_Selected extract:_
But let us again be honest. The educational crisis is real—especially for the poor and oppressed. Dominant groups have used such “crisis talk” to shift the discussion onto their own terrain.

One of the major reasons for the continuation of dominant discourse and policies is that the very nature of our commonsense about education is constantly being altered. This is largely the result of the power of particular groups who understand that if they can change the basic ways we think about our society and its institutions—and especially our place in these institutions—these groups can create a set of policies that will profoundly benefit them more than anyone else. Dominant groups have actively engaged in a vast social/pedagogic process, one in which what counts as a good school, good knowledge, good teaching, a good student, and good learning are being radically transformed.

Let me say more about this process. In a large number of countries, a complex alliance and power bloc has been formed that has increasing influence in education and all things social. This power bloc, what I have called conservative modernization, often combines four major groups (Apple 2006). The first and the strongest one includes multiple fractions of capital who are committed to neo-liberal marketized solutions to educational problems.

For them, private is necessarily good and public is necessarily bad. Democracy—a key word in how we think about our institutions and our place in them (Foner 1998)—is reduced to consumption practices. The world becomes a vast supermarket, one in which those with economic and cultural capital are advantaged in nearly every sector of society.

_Rows:_
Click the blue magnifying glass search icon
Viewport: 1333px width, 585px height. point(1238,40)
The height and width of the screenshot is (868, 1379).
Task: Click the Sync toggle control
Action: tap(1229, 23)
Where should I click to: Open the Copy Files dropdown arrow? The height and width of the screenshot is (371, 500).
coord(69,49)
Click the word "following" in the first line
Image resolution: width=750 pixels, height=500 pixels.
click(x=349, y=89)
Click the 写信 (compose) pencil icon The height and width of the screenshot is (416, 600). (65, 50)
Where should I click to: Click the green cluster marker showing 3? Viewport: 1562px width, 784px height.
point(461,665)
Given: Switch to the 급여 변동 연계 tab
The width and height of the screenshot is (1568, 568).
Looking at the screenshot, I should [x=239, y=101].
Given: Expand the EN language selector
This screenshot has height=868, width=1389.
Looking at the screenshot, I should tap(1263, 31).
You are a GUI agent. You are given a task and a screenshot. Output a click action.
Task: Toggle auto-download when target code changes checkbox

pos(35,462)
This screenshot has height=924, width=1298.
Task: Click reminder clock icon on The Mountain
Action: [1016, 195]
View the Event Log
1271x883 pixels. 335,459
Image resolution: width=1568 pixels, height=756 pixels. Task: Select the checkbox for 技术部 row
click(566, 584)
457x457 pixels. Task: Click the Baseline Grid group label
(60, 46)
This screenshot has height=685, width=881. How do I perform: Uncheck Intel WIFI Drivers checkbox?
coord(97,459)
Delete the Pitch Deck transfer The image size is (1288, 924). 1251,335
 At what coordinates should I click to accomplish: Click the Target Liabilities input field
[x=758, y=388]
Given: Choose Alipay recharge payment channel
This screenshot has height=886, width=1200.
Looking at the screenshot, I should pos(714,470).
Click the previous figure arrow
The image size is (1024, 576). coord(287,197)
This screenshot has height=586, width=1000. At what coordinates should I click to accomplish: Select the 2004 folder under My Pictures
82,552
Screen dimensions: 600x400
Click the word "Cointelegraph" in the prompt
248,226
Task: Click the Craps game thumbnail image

_Required work:_
1. Using the excerpt on conservative modernization, decide whether each statement below agrees with it. Answer yes or no for each, quoting the deciding words exactly.
(a) The power bloc often combines four major groups.
(b) The strongest group in the power bloc favors public solutions to educational problems.
(c) The excerpt says the educational crisis is not real.
2. Answer these questions from the excerpt on conservative modernization, one line each:
(a) For whom is the educational crisis especially real?
(b) What name is given to the power bloc?
(c) To what is democracy reduced?
3. Transcribe the part of the excerpt on conservative modernization starting with "Let me say more" and going on through "sector of society.".

_Results:_
1.
(a) Yes: "This power bloc, what I have called conservative modernization, often combines four major groups"
(b) No: "The first and the strongest one includes multiple fractions of capital who are committed to neo-liberal marketized solutions to educational problems."
(c) No: "The educational crisis is real—especially for the poor and oppressed."

2.
(a) The poor and oppressed.
(b) Conservative modernization.
(c) Consumption practices.

3.
Let me say more about this process. In a large number of countries, a complex alliance and power bloc has been formed that has increasing influence in education and all things social. This power bloc, what I have called conservative modernization, often combines four major groups (Apple 2006). The first and the strongest one includes multiple fractions of capital who are committed to neo-liberal marketized solutions to educational problems.

For them, private is necessarily good and public is necessarily bad. Democracy—a key word in how we think about our institutions and our place in them (Foner 1998)—is reduced to consumption practices. The world becomes a vast supermarket, one in which those with economic and cultural capital are advantaged in nearly every sector of society.